### Given records
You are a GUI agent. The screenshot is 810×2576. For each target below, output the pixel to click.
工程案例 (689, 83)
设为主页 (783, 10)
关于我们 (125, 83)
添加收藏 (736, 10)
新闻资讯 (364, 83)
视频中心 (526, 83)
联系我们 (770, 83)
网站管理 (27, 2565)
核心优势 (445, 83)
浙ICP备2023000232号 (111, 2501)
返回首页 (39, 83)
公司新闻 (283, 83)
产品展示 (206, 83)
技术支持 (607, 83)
######
### Given records
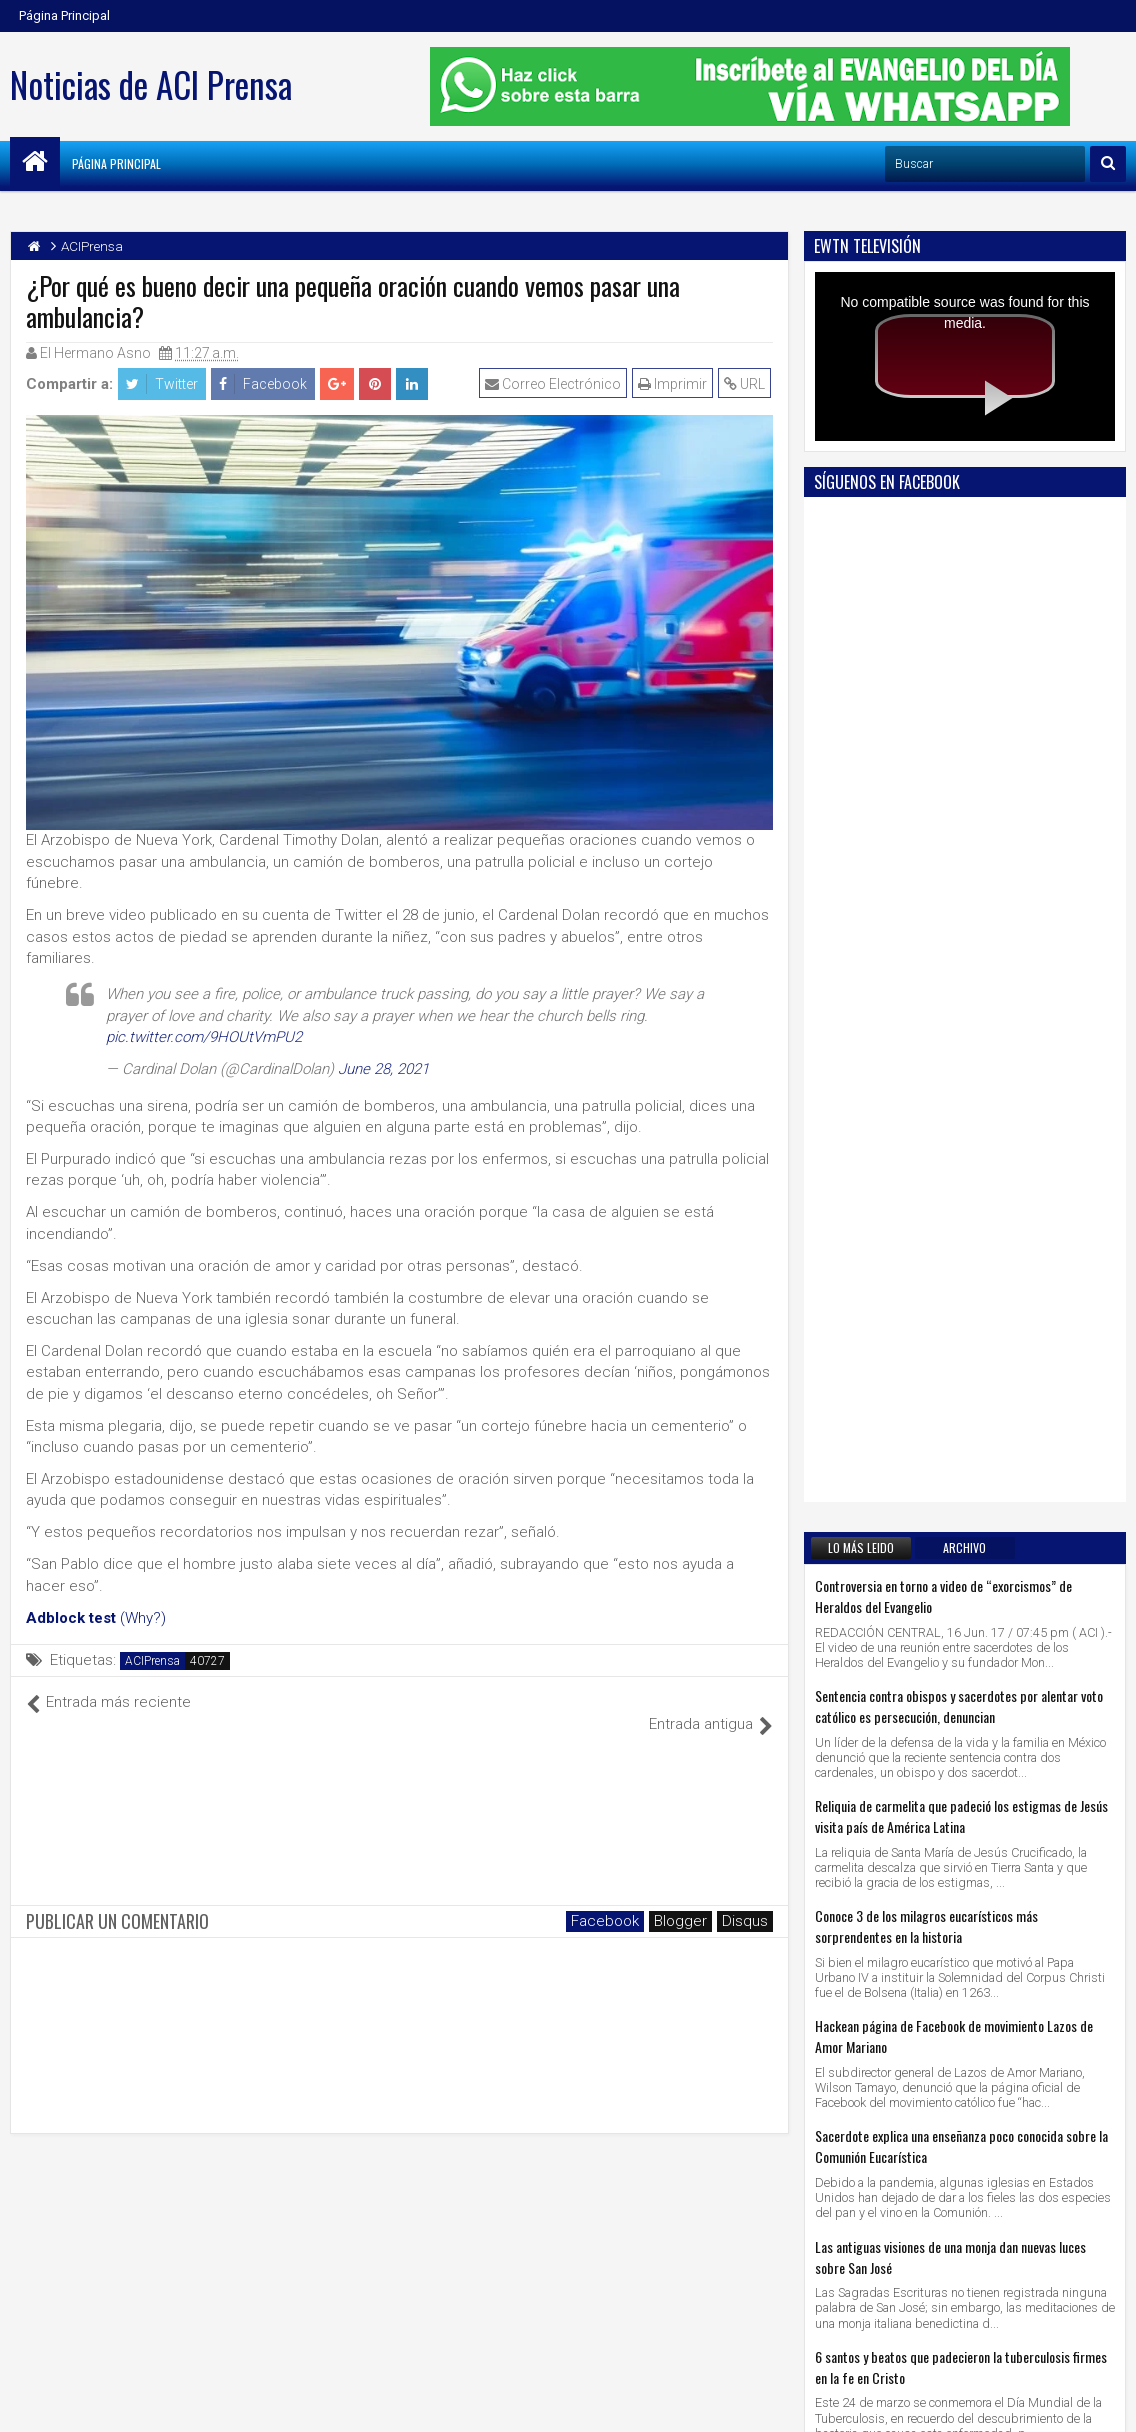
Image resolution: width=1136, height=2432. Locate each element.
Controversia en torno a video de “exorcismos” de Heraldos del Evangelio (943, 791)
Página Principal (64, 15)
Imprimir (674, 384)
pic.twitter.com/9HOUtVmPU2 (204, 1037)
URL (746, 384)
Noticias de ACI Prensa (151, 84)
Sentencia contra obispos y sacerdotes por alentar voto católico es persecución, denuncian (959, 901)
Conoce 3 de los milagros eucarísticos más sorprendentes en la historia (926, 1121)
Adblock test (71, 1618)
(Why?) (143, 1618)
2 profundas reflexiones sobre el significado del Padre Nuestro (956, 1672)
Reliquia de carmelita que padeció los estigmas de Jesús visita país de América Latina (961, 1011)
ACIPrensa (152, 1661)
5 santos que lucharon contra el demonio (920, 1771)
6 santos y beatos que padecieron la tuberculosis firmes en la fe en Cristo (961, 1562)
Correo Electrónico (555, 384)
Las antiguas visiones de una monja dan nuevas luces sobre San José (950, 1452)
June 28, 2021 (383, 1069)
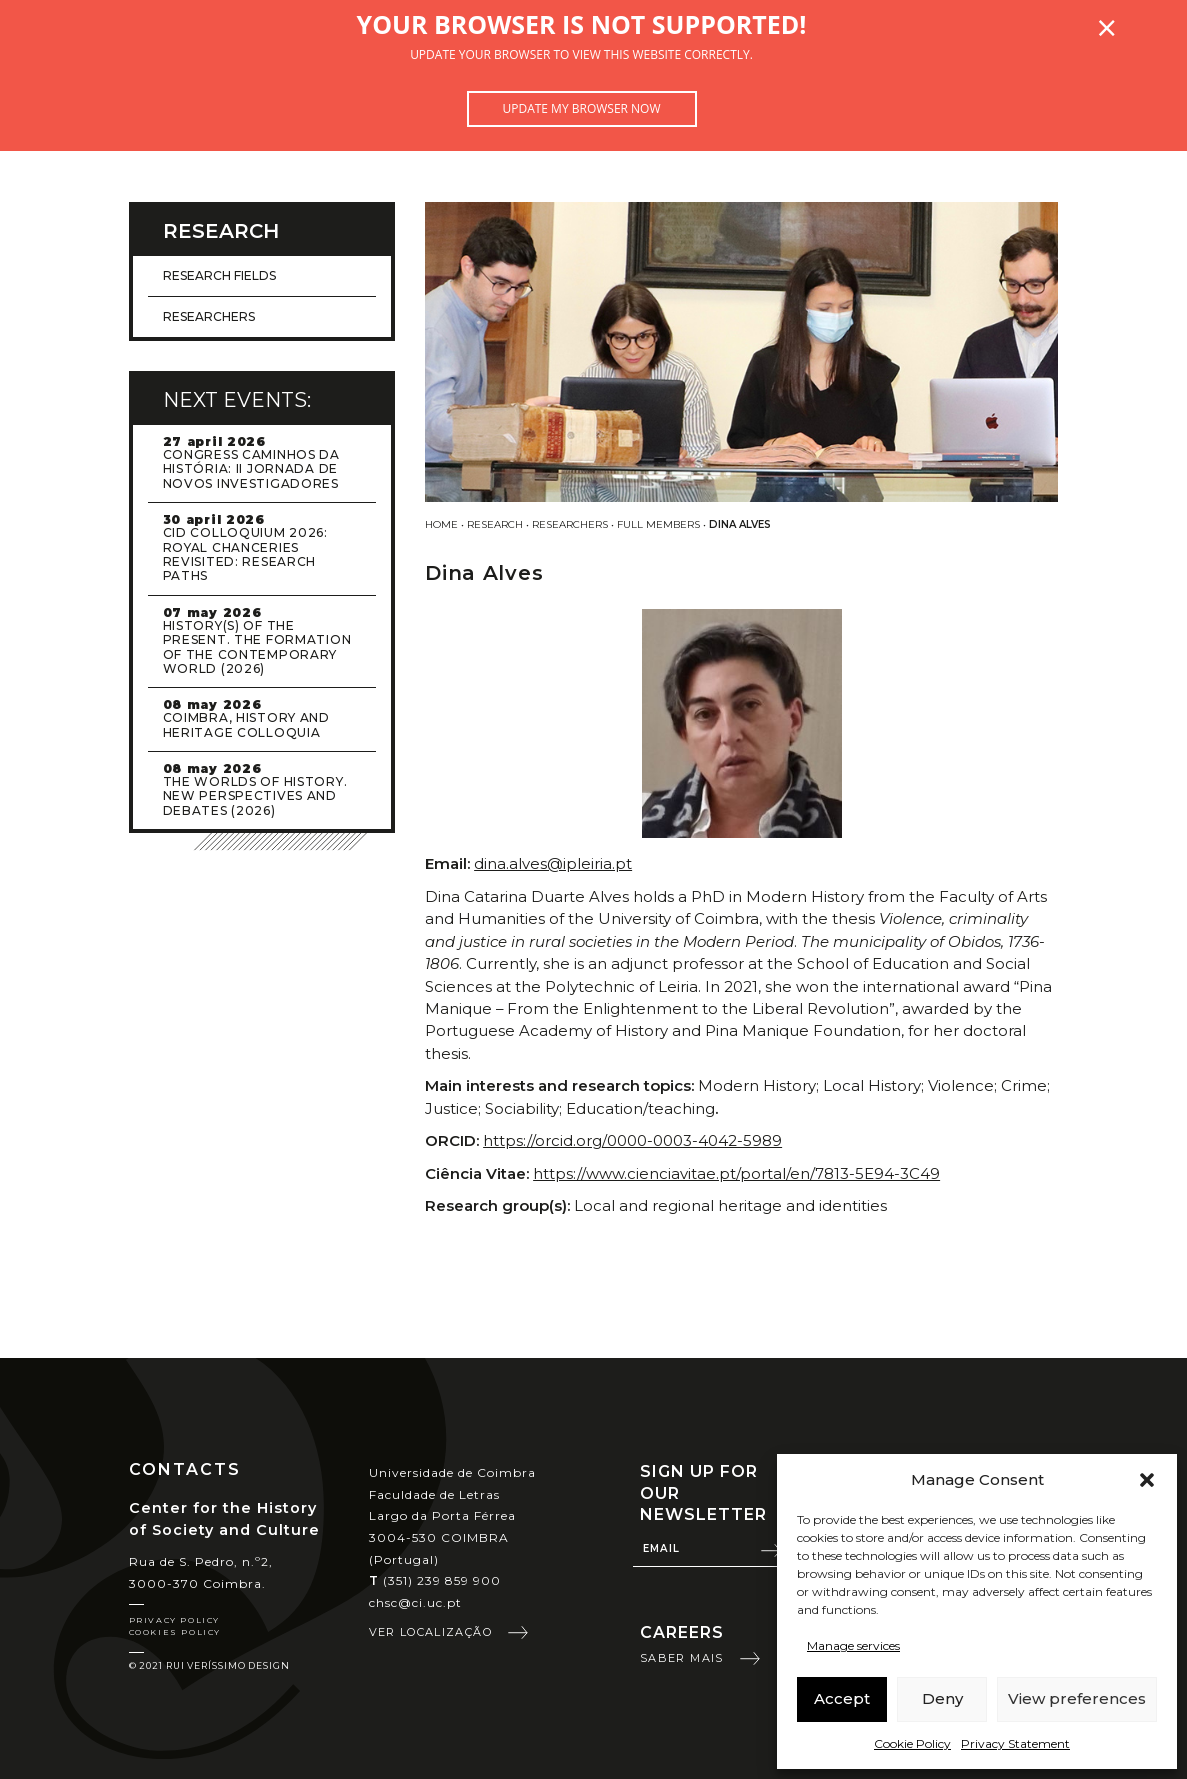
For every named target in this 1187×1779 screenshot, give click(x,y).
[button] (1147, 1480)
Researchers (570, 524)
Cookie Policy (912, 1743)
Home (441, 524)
######
▶ Written request: Rewrite the entries as a numbered list, starting at the line that contains "Imprimir (674, 384)" and ending at the line that contains "(Why?) (143, 1618)", with any blank lines left out.

▶ Task answer:
1. Imprimir (674, 384)
2. pic.twitter.com/9HOUtVmPU2 (204, 1037)
3. URL (746, 384)
4. Noticias de ACI Prensa (151, 84)
5. Sentencia contra obispos y sacerdotes por alentar voto católico es persecución, denuncian (959, 901)
6. Conoce 3 de los milagros eucarísticos más sorprendentes en la historia (926, 1121)
7. Adblock test (71, 1618)
8. (Why?) (143, 1618)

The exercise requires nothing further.